Data excerpts below:

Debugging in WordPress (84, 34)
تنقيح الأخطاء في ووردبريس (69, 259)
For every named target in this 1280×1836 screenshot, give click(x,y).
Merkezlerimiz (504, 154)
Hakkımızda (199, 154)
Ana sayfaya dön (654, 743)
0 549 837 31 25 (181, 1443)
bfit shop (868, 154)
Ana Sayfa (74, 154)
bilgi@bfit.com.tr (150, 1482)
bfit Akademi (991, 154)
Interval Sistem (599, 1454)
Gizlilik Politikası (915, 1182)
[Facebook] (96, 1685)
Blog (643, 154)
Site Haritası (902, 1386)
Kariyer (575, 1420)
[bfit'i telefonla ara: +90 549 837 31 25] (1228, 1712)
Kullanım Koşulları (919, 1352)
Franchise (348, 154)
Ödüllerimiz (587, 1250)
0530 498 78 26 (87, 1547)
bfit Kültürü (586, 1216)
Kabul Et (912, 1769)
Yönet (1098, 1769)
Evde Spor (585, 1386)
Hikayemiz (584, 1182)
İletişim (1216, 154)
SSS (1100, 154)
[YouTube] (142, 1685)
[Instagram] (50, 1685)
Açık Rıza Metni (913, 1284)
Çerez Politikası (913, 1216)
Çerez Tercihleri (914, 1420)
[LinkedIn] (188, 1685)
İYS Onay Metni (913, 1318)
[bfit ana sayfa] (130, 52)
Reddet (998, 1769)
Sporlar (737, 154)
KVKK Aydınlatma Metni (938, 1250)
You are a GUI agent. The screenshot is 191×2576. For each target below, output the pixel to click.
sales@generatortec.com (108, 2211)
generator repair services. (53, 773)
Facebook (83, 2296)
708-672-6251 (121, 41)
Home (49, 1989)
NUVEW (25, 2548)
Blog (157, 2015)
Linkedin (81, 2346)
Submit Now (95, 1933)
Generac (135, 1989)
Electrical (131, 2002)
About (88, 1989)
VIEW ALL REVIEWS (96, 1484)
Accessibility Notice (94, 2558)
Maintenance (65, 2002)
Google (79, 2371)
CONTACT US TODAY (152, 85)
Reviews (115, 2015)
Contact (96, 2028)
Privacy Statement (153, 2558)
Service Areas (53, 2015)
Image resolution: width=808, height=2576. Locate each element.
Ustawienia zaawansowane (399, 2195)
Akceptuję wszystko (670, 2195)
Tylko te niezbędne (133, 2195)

End of Data excerpts.

◆ Problem to work on ◆
Repeat the entries verbatim through the line with "bfit shop (868, 154)".

◆ Solution ◆
Debugging in WordPress (84, 34)
تنقيح الأخطاء في ووردبريس (69, 259)
For every named target in this 1280×1836 screenshot, give click(x,y).
Merkezlerimiz (504, 154)
Hakkımızda (199, 154)
Ana sayfaya dön (654, 743)
0 549 837 31 25 (181, 1443)
bfit shop (868, 154)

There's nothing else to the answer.